Думается, именно российские дипломаты объяснили молодому священнику, почему в первую очередь на христианское духовенство направлена неприязнь самураев. Ведь прошло уже несколько веков с тех пор, как идеи христианства были занесены в страну католическими миссионерами, которыми были иезуиты и францисканцы.
Однако вслед за миссионерами в Японию нахлынули колонизаторы, привлеченные новым рынком сбыта товаров. Дело стало доходить до работорговли и прямого вмешательства в политику страны.
В конце шестнадцатого века японское правительство объявило декрет Тостики Хидеси об изгнании иностранцев и запрещении христианства. Через двадцать пять лет после изгнания европейцев японские христиане построили в Симбарассе свою крепость, в которой заперлись со своими семьями. Их заставил сдаться только голод.
Ужасными казнями ответило правительство на это сопротивление: целые семейства были распяты на крестах. Христиан сжигали, закапывали живьем в землю. Гонение было настолько жестоким, что оно растянулось на целые столетия. Отречение от веры, которое требовали от христианина, должны были повторять затем его потомки из поколения в поколение.
Так шли столетия вплоть до конца девятнадцатого века. В такую Японию прибыл отец Николай. Эта страна настолько отличалась от всех его представлений о ней, что он сразу понял необходимость узнать подлинную Страну восходящего солнца – ее историю, культуру и, прежде всего, язык.
«Приехав в Японию, – вспоминал впоследствии владыка Николай, – я, насколько хватало сил, стал изучать здешний язык. Много было потрачено времени и труда, пока я успел присмотреться к этому варварскому языку, положительно труднейшему на свете, так как он состоит из двух: природного японского и китайского, перемешанных между собою, но отнюдь не слившихся в один…»
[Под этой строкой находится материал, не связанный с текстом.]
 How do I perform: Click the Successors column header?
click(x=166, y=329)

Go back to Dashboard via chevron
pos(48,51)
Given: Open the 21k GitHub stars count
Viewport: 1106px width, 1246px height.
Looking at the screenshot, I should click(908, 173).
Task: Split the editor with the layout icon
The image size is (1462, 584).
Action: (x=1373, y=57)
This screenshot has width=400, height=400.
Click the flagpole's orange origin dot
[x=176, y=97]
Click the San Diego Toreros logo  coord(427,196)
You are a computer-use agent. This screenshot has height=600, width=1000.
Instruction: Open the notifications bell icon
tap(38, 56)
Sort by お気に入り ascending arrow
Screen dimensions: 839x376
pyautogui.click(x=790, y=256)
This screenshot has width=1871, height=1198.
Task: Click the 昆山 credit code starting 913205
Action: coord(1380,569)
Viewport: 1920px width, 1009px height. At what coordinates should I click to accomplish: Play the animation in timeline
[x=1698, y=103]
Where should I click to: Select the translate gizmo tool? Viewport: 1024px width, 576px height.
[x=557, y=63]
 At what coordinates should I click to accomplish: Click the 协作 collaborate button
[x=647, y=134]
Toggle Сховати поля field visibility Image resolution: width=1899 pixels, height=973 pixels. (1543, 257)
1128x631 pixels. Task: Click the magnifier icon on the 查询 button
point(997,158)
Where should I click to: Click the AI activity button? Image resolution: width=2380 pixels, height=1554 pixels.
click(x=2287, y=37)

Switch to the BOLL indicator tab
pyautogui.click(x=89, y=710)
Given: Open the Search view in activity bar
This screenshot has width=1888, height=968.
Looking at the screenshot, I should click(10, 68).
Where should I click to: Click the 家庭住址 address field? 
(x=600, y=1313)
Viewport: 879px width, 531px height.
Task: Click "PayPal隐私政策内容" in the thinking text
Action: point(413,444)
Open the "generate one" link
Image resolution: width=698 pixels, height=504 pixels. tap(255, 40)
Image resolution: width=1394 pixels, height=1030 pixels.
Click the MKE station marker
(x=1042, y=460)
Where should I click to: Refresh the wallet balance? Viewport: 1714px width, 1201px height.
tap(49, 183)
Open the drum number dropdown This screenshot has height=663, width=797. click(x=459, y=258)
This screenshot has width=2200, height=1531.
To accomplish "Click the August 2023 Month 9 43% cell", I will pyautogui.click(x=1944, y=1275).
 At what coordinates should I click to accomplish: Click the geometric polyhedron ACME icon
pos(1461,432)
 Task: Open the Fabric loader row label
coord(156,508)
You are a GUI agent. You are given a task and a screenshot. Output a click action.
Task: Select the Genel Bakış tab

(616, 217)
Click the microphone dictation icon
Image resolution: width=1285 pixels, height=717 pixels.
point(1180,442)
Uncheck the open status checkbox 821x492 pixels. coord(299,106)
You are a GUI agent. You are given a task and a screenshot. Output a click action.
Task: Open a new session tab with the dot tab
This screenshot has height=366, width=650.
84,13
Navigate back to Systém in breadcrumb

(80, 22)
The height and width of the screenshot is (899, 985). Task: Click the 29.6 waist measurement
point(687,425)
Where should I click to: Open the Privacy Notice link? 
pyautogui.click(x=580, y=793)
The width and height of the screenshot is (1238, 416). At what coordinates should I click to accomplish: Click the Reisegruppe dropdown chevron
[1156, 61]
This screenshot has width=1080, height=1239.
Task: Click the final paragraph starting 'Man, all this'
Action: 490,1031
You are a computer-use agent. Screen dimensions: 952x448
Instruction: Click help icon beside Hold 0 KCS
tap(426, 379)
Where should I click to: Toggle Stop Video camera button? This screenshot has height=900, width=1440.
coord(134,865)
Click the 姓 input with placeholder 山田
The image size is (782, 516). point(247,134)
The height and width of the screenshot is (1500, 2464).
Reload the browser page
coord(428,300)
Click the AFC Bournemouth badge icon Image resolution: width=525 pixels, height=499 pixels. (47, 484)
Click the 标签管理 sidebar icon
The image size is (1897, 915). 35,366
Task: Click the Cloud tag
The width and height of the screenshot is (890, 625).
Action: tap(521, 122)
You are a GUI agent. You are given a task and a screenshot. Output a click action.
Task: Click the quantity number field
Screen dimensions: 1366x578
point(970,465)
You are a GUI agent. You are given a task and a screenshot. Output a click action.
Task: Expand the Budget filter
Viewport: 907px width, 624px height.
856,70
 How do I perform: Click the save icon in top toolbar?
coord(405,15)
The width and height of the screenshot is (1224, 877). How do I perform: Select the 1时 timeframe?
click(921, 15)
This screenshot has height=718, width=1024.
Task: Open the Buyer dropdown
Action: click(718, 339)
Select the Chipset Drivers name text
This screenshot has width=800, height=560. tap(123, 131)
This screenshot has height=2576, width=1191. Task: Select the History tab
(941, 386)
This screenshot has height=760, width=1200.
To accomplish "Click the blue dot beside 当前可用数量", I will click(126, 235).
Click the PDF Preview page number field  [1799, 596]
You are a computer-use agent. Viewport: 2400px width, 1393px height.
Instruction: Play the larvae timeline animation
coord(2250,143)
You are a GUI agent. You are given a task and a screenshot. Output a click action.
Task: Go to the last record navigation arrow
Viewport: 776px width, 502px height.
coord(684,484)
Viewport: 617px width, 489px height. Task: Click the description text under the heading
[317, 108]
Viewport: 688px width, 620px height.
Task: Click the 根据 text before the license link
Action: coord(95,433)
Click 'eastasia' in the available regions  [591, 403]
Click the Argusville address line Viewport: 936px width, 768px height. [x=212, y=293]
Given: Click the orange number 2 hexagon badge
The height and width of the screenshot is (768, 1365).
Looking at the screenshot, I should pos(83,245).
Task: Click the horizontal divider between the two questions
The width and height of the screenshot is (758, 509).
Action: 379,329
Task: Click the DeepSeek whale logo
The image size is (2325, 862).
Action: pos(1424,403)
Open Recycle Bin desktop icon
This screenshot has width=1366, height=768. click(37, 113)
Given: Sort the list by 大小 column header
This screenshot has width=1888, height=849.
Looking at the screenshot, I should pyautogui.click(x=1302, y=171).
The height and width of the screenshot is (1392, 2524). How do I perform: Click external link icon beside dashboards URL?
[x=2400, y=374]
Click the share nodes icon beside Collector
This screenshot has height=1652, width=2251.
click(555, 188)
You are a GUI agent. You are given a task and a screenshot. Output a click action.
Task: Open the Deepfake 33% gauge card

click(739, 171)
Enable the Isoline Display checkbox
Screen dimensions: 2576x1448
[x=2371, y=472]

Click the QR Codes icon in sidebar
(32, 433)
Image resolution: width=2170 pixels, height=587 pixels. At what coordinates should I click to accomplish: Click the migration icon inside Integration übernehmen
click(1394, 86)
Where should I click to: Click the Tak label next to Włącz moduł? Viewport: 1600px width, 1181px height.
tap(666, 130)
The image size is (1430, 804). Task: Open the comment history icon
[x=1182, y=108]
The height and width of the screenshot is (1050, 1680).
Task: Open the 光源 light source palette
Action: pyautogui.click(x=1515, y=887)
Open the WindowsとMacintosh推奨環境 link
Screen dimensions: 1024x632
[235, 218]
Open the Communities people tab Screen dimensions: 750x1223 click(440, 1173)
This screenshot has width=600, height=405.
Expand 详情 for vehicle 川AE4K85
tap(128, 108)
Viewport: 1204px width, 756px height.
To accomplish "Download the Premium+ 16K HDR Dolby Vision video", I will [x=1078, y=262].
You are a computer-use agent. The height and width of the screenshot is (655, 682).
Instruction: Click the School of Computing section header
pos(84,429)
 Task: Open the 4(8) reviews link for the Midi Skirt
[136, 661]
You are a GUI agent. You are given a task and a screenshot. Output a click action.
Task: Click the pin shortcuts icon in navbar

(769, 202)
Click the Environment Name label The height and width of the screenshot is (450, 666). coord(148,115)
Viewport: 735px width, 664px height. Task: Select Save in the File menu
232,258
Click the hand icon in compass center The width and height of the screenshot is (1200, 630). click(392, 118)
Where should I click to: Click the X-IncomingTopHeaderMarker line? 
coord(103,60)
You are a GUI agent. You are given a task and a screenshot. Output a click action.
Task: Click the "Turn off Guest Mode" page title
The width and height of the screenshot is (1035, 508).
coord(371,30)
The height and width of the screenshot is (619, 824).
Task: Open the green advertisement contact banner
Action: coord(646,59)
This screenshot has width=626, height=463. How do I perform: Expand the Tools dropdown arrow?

Теперь все его время, свободное от службы в консульской церкви, было посвящено занятиям японским языком. Оказалось вовсе не простым делом найти учителей: первый учитель прозанимался два дня и больше не приходил, боясь преследований. Затем нашлись еще двое. Они вели уроки, сменяя друг друга – неутомимый ученик требовал продолжения занятий, в то время как его наставники уже молили о передышке. Все чаще в эти дни вспоминались ему слова Петра Великого: «Аз есмь в чине учимого и учащих мя требую».
Прошло некоторое время, и он с удовлетворением отметил: «Кое-как научился я наконец говорить по-японски и овладел самым простым и легким способом письма, который употребляется для оригинальных и переводных ученых сочинений». Но изучить предстояло не только язык.
Директору Азиатского департамента Министерства иностранных дел П. Н. Стремоухову отец Николай писал: «…я старался в продолжение моего пребывания изучить японскую историю, религию и дух японского народа, чтобы узнать, в какой мере осуществимы там надежды на просвещение страны евангельской проповедью.
Конечно, в миссионерских видах я никак не рассчитывал на собственные силы, но мне казалось святотатством просить себе сотрудников прежде, чем я уверюсь, что их силы, отвлеченные от непосредственного служения в России, не будут потеряны для людей вообще. Чем больше знакомлюсь со страной, тем больше убеждаюсь, что очень близко время, когда слово Евангелия там громко раздастся и быстро понесется из конца в конец империи»
Изучение страны начиналось с улиц Хакодате. Незаметно за языковыми занятиями прошли первая осень, а затем и зима в Японии, вновь наступила весна, и уже можно было, бродя по весенней улице, расспросить японских ребятишек, кто изображен на змее, которого они всей толпой запускают.
И даже этот случайный разговор заставлял размышлять, например, о том, что, делая с детишками змея, мать или старший брат обязательно подробно рассказывают им о сказочном персонаже или историческом лице, изображенных на воздушной игрушке.
И уже не удивляет после этого то, что здесь такое множество общественных библиотек и так баснословно дешево берут за чтение книг. Да можно, оказывается, и не трудиться самому ходить в библиотеки: книгоноши ежедневно разносят их по всем улицам и закоулкам.
Однажды отец Николай заинтересовался тем, что по улице мимо консульства куда-то спешат оживленные люди.
– А это, изволите видеть, они в «говорильню» торопятся, рассказчика слушать, – пояснил все тот же услужливый консульский секретарь.
– Что за «говорильня» такая?
– Общественная зала имеется в каждом городе. Там рассказчики вроде наших писателей разные свои истории излагают. Их попутно записывают писцы, а потом книга получается навроде нашего романа.
Разве мог отец Николай упустить такую возможность проверить свои познания в японском, а заодно и познакомиться с этим новым для него явлением местной жизни? С тех пор не раз в уголке «говорильни» среди неподвижно сидящих японцев можно было приметить молодого русского, который, поджав под себя ноги, прилежно внимал какой-нибудь замысловатой средневековой легенде, излагаемой заезжим рассказчиком.